__Problem to work on__: The records below are to be transcribed exactly as they appear.

Items from a data source
[Start of section]
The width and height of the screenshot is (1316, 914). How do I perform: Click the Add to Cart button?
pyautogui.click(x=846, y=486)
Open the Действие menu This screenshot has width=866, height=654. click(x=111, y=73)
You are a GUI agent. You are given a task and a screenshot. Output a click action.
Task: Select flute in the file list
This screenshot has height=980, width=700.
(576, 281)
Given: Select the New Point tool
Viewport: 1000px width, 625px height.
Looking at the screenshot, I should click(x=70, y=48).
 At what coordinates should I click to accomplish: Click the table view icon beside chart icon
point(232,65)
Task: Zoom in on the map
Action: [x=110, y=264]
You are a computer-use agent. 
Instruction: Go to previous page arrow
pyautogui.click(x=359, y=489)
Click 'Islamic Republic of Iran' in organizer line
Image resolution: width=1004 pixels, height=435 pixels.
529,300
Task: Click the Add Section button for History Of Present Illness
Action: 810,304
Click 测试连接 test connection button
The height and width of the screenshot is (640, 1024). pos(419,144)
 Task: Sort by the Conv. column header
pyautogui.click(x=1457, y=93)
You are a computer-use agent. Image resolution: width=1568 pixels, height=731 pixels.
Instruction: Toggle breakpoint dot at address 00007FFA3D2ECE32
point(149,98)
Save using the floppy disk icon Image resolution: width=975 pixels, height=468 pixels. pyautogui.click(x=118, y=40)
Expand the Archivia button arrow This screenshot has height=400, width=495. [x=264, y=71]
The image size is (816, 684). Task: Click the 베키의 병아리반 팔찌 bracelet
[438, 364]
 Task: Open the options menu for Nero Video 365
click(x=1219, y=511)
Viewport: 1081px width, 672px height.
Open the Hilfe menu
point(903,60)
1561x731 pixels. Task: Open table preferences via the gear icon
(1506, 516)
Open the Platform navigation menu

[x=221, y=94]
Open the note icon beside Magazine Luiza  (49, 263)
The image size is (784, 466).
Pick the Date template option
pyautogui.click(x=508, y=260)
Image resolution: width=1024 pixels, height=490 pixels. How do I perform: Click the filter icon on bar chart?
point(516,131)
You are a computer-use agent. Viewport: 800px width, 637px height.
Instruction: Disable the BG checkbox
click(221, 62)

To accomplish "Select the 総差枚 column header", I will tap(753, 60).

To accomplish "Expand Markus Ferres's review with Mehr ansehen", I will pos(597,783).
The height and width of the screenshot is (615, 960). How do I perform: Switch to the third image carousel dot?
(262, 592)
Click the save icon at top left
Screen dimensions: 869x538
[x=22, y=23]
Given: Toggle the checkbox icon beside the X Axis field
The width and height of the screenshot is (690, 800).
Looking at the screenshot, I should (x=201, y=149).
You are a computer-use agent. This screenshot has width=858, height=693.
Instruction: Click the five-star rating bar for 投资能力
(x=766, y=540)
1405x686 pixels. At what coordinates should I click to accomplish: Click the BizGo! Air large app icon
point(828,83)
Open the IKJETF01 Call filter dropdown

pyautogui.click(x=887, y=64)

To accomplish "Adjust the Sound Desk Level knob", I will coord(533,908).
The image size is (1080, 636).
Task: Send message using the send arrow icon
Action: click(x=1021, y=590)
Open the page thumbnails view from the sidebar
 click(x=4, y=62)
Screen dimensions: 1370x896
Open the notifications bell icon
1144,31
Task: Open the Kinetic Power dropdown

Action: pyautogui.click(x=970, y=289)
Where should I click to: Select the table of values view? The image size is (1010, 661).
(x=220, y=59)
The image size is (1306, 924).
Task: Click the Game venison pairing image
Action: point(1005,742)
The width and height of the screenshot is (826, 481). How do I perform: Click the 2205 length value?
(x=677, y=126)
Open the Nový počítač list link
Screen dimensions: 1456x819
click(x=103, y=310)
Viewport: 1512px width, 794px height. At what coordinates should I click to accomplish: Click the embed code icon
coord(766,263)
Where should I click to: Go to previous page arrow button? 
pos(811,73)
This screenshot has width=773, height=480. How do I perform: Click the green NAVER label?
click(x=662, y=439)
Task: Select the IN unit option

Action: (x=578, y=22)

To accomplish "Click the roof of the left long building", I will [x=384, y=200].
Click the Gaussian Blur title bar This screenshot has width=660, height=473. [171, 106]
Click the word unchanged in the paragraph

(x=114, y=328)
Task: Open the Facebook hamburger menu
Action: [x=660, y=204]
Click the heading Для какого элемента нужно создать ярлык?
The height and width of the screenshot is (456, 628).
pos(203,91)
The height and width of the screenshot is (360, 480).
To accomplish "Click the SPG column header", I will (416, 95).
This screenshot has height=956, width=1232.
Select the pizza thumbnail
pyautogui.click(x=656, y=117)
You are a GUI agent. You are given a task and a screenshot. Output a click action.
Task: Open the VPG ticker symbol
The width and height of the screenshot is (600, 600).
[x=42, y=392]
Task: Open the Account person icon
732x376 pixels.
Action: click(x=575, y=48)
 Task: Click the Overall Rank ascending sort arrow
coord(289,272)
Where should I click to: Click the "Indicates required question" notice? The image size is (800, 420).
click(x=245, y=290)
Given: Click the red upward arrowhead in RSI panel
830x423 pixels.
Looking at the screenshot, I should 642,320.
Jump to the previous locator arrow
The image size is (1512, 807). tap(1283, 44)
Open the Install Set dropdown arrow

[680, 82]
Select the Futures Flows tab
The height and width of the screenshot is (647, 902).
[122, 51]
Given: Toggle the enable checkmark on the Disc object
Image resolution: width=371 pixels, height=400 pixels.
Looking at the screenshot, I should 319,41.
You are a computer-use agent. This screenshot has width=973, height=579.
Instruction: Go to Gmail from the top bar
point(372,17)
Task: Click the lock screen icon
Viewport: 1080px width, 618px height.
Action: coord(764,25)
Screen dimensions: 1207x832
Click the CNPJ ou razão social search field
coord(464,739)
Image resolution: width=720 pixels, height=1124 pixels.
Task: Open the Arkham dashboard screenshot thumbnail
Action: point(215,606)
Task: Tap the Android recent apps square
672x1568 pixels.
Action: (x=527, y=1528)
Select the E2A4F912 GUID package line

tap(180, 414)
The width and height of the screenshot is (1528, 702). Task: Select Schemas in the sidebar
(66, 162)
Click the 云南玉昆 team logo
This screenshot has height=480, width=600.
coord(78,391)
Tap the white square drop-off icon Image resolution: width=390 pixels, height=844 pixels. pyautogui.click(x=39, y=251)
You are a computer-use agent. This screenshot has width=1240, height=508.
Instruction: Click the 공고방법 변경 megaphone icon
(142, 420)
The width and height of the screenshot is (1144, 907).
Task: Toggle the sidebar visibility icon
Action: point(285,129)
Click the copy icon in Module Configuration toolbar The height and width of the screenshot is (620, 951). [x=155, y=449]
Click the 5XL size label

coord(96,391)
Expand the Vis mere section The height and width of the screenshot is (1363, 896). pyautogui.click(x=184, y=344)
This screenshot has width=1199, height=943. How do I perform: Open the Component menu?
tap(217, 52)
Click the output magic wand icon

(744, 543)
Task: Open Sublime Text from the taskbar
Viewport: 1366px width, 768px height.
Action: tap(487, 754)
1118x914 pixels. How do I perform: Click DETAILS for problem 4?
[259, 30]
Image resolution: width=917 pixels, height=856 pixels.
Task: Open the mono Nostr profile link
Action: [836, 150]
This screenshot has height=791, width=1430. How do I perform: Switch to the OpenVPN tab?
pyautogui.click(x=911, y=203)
[End of section]
__Task result__:
The width and height of the screenshot is (1316, 914). How do I perform: Click the Add to Cart button?
pyautogui.click(x=846, y=486)
Open the Действие menu This screenshot has width=866, height=654. click(x=111, y=73)
You are a GUI agent. You are given a task and a screenshot. Output a click action.
Task: Select flute in the file list
This screenshot has height=980, width=700.
(576, 281)
Given: Select the New Point tool
Viewport: 1000px width, 625px height.
Looking at the screenshot, I should click(x=70, y=48).
 At what coordinates should I click to accomplish: Click the table view icon beside chart icon
point(232,65)
Task: Zoom in on the map
Action: [x=110, y=264]
You are a computer-use agent. 
Instruction: Go to previous page arrow
pyautogui.click(x=359, y=489)
Click 'Islamic Republic of Iran' in organizer line
Image resolution: width=1004 pixels, height=435 pixels.
529,300
Task: Click the Add Section button for History Of Present Illness
Action: 810,304
Click 测试连接 test connection button
The height and width of the screenshot is (640, 1024). pos(419,144)
 Task: Sort by the Conv. column header
pyautogui.click(x=1457, y=93)
You are a computer-use agent. Image resolution: width=1568 pixels, height=731 pixels.
Instruction: Toggle breakpoint dot at address 00007FFA3D2ECE32
point(149,98)
Save using the floppy disk icon Image resolution: width=975 pixels, height=468 pixels. pyautogui.click(x=118, y=40)
Expand the Archivia button arrow This screenshot has height=400, width=495. [x=264, y=71]
The image size is (816, 684). Task: Click the 베키의 병아리반 팔찌 bracelet
[438, 364]
 Task: Open the options menu for Nero Video 365
click(x=1219, y=511)
Viewport: 1081px width, 672px height.
Open the Hilfe menu
point(903,60)
1561x731 pixels. Task: Open table preferences via the gear icon
(1506, 516)
Open the Platform navigation menu

[x=221, y=94]
Open the note icon beside Magazine Luiza  (49, 263)
The image size is (784, 466).
Pick the Date template option
pyautogui.click(x=508, y=260)
Image resolution: width=1024 pixels, height=490 pixels. How do I perform: Click the filter icon on bar chart?
point(516,131)
You are a computer-use agent. Viewport: 800px width, 637px height.
Instruction: Disable the BG checkbox
click(221, 62)

To accomplish "Select the 総差枚 column header", I will tap(753, 60).

To accomplish "Expand Markus Ferres's review with Mehr ansehen", I will pos(597,783).
The height and width of the screenshot is (615, 960). How do I perform: Switch to the third image carousel dot?
(262, 592)
Click the save icon at top left
Screen dimensions: 869x538
[x=22, y=23]
Given: Toggle the checkbox icon beside the X Axis field
The width and height of the screenshot is (690, 800).
Looking at the screenshot, I should (x=201, y=149).
You are a computer-use agent. This screenshot has width=858, height=693.
Instruction: Click the five-star rating bar for 投资能力
(x=766, y=540)
1405x686 pixels. At what coordinates should I click to accomplish: Click the BizGo! Air large app icon
point(828,83)
Open the IKJETF01 Call filter dropdown

pyautogui.click(x=887, y=64)

To accomplish "Adjust the Sound Desk Level knob", I will coord(533,908).
The image size is (1080, 636).
Task: Send message using the send arrow icon
Action: click(x=1021, y=590)
Open the page thumbnails view from the sidebar
 click(x=4, y=62)
Screen dimensions: 1370x896
Open the notifications bell icon
1144,31
Task: Open the Kinetic Power dropdown

Action: pyautogui.click(x=970, y=289)
Where should I click to: Select the table of values view? The image size is (1010, 661).
(x=220, y=59)
The image size is (1306, 924).
Task: Click the Game venison pairing image
Action: point(1005,742)
The width and height of the screenshot is (826, 481). How do I perform: Click the 2205 length value?
(x=677, y=126)
Open the Nový počítač list link
Screen dimensions: 1456x819
click(x=103, y=310)
Viewport: 1512px width, 794px height. At what coordinates should I click to accomplish: Click the embed code icon
coord(766,263)
Where should I click to: Go to previous page arrow button? 
pos(811,73)
This screenshot has width=773, height=480. How do I perform: Click the green NAVER label?
click(x=662, y=439)
Task: Select the IN unit option

Action: (x=578, y=22)

To accomplish "Click the roof of the left long building", I will [x=384, y=200].
Click the Gaussian Blur title bar This screenshot has width=660, height=473. [171, 106]
Click the word unchanged in the paragraph

(x=114, y=328)
Task: Open the Facebook hamburger menu
Action: [x=660, y=204]
Click the heading Для какого элемента нужно создать ярлык?
The height and width of the screenshot is (456, 628).
pos(203,91)
The height and width of the screenshot is (360, 480).
To accomplish "Click the SPG column header", I will (416, 95).
This screenshot has height=956, width=1232.
Select the pizza thumbnail
pyautogui.click(x=656, y=117)
You are a GUI agent. You are given a task and a screenshot. Output a click action.
Task: Open the VPG ticker symbol
The width and height of the screenshot is (600, 600).
[x=42, y=392]
Task: Open the Account person icon
732x376 pixels.
Action: click(x=575, y=48)
 Task: Click the Overall Rank ascending sort arrow
coord(289,272)
Where should I click to: Click the "Indicates required question" notice? The image size is (800, 420).
click(x=245, y=290)
Given: Click the red upward arrowhead in RSI panel
830x423 pixels.
Looking at the screenshot, I should 642,320.
Jump to the previous locator arrow
The image size is (1512, 807). tap(1283, 44)
Open the Install Set dropdown arrow

[680, 82]
Select the Futures Flows tab
The height and width of the screenshot is (647, 902).
[122, 51]
Given: Toggle the enable checkmark on the Disc object
Image resolution: width=371 pixels, height=400 pixels.
Looking at the screenshot, I should 319,41.
You are a computer-use agent. This screenshot has width=973, height=579.
Instruction: Go to Gmail from the top bar
point(372,17)
Task: Click the lock screen icon
Viewport: 1080px width, 618px height.
Action: coord(764,25)
Screen dimensions: 1207x832
Click the CNPJ ou razão social search field
coord(464,739)
Image resolution: width=720 pixels, height=1124 pixels.
Task: Open the Arkham dashboard screenshot thumbnail
Action: point(215,606)
Task: Tap the Android recent apps square
672x1568 pixels.
Action: (x=527, y=1528)
Select the E2A4F912 GUID package line

tap(180, 414)
The width and height of the screenshot is (1528, 702). Task: Select Schemas in the sidebar
(66, 162)
Click the 云南玉昆 team logo
This screenshot has height=480, width=600.
coord(78,391)
Tap the white square drop-off icon Image resolution: width=390 pixels, height=844 pixels. pyautogui.click(x=39, y=251)
You are a computer-use agent. This screenshot has width=1240, height=508.
Instruction: Click the 공고방법 변경 megaphone icon
(142, 420)
The width and height of the screenshot is (1144, 907).
Task: Toggle the sidebar visibility icon
Action: point(285,129)
Click the copy icon in Module Configuration toolbar The height and width of the screenshot is (620, 951). [x=155, y=449]
Click the 5XL size label

coord(96,391)
Expand the Vis mere section The height and width of the screenshot is (1363, 896). pyautogui.click(x=184, y=344)
This screenshot has width=1199, height=943. How do I perform: Open the Component menu?
tap(217, 52)
Click the output magic wand icon

(744, 543)
Task: Open Sublime Text from the taskbar
Viewport: 1366px width, 768px height.
Action: tap(487, 754)
1118x914 pixels. How do I perform: Click DETAILS for problem 4?
[259, 30]
Image resolution: width=917 pixels, height=856 pixels.
Task: Open the mono Nostr profile link
Action: [836, 150]
This screenshot has height=791, width=1430. How do I perform: Switch to the OpenVPN tab?
pyautogui.click(x=911, y=203)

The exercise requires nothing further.